----- Provided records

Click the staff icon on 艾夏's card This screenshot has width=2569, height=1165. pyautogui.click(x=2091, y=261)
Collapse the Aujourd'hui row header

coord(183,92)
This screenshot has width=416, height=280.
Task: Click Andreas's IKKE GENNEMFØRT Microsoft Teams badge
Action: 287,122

----------

Exercise prompt
Could you please reproduce each record exactly, leaving nothing out?

Problem solution
Click the staff icon on 艾夏's card This screenshot has width=2569, height=1165. pyautogui.click(x=2091, y=261)
Collapse the Aujourd'hui row header

coord(183,92)
This screenshot has width=416, height=280.
Task: Click Andreas's IKKE GENNEMFØRT Microsoft Teams badge
Action: 287,122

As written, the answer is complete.